■ **SHORT TASK**:
Express all of the rows below as a Markdown table with two columns, No. and Text. Number each line in order and omit blank lines.

■ **Stored data**:
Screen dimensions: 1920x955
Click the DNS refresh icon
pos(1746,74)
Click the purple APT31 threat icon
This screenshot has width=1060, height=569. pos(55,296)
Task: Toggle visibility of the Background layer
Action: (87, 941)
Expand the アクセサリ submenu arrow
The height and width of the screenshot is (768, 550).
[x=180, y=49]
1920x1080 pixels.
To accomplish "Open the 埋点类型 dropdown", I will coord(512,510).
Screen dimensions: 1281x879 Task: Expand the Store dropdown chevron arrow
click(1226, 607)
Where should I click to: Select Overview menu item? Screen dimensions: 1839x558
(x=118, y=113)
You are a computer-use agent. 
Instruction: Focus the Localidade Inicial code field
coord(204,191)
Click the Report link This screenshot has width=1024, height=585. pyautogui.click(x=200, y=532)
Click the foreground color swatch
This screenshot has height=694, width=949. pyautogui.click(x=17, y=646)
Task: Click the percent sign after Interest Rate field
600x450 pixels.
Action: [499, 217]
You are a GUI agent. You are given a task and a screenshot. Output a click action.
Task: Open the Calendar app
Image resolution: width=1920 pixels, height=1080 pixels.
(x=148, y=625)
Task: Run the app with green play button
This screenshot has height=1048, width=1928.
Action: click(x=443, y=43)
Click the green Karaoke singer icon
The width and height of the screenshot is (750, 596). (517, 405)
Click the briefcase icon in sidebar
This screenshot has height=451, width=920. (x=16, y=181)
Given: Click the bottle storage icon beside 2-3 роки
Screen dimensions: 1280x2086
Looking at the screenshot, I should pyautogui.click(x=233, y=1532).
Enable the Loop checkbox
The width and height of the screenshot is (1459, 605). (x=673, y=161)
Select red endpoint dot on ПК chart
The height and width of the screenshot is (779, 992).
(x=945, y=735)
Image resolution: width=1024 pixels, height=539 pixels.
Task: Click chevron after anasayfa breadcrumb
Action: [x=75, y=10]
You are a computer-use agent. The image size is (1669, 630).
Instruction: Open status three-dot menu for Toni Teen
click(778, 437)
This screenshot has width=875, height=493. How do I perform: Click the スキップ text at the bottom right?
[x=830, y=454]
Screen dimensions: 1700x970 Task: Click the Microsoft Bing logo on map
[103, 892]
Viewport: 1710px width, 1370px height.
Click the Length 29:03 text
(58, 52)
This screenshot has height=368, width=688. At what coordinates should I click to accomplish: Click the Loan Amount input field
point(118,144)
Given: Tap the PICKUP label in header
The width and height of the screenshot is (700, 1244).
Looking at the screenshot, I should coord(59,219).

■ **ANSWER TO THIS EXERCISE**:
| No. | Text |
|---|---|
| 1 | Screen dimensions: 1920x955 |
| 2 | Click the DNS refresh icon |
| 3 | pos(1746,74) |
| 4 | Click the purple APT31 threat icon |
| 5 | This screenshot has width=1060, height=569. pos(55,296) |
| 6 | Task: Toggle visibility of the Background layer |
| 7 | Action: (87, 941) |
| 8 | Expand the アクセサリ submenu arrow |
| 9 | The height and width of the screenshot is (768, 550). |
| 10 | [x=180, y=49] |
| 11 | 1920x1080 pixels. |
| 12 | To accomplish "Open the 埋点类型 dropdown", I will coord(512,510). |
| 13 | Screen dimensions: 1281x879 Task: Expand the Store dropdown chevron arrow |
| 14 | click(1226, 607) |
| 15 | Where should I click to: Select Overview menu item? Screen dimensions: 1839x558 |
| 16 | (x=118, y=113) |
| 17 | You are a computer-use agent.  |
| 18 | Instruction: Focus the Localidade Inicial code field |
| 19 | coord(204,191) |
| 20 | Click the Report link This screenshot has width=1024, height=585. pyautogui.click(x=200, y=532) |
| 21 | Click the foreground color swatch |
| 22 | This screenshot has height=694, width=949. pyautogui.click(x=17, y=646) |
| 23 | Task: Click the percent sign after Interest Rate field |
| 24 | 600x450 pixels. |
| 25 | Action: [499, 217] |
| 26 | You are a GUI agent. You are given a task and a screenshot. Output a click action. |
| 27 | Task: Open the Calendar app |
| 28 | Image resolution: width=1920 pixels, height=1080 pixels. |
| 29 | (x=148, y=625) |
| 30 | Task: Run the app with green play button |
| 31 | This screenshot has height=1048, width=1928. |
| 32 | Action: click(x=443, y=43) |
| 33 | Click the green Karaoke singer icon |
| 34 | The width and height of the screenshot is (750, 596). (517, 405) |
| 35 | Click the briefcase icon in sidebar |
| 36 | This screenshot has height=451, width=920. (x=16, y=181) |
| 37 | Given: Click the bottle storage icon beside 2-3 роки |
| 38 | Screen dimensions: 1280x2086 |
| 39 | Looking at the screenshot, I should pyautogui.click(x=233, y=1532). |
| 40 | Enable the Loop checkbox |
| 41 | The width and height of the screenshot is (1459, 605). (x=673, y=161) |
| 42 | Select red endpoint dot on ПК chart |
| 43 | The height and width of the screenshot is (779, 992). |
| 44 | (x=945, y=735) |
| 45 | Image resolution: width=1024 pixels, height=539 pixels. |
| 46 | Task: Click chevron after anasayfa breadcrumb |
| 47 | Action: [x=75, y=10] |
| 48 | You are a computer-use agent. The image size is (1669, 630). |
| 49 | Instruction: Open status three-dot menu for Toni Teen |
| 50 | click(778, 437) |
| 51 | This screenshot has width=875, height=493. How do I perform: Click the スキップ text at the bottom right? |
| 52 | [x=830, y=454] |
| 53 | Screen dimensions: 1700x970 Task: Click the Microsoft Bing logo on map |
| 54 | [103, 892] |
| 55 | Viewport: 1710px width, 1370px height. |
| 56 | Click the Length 29:03 text |
| 57 | (58, 52) |
| 58 | This screenshot has height=368, width=688. At what coordinates should I click to accomplish: Click the Loan Amount input field |
| 59 | point(118,144) |
| 60 | Given: Tap the PICKUP label in header |
| 61 | The width and height of the screenshot is (700, 1244). |
| 62 | Looking at the screenshot, I should coord(59,219). |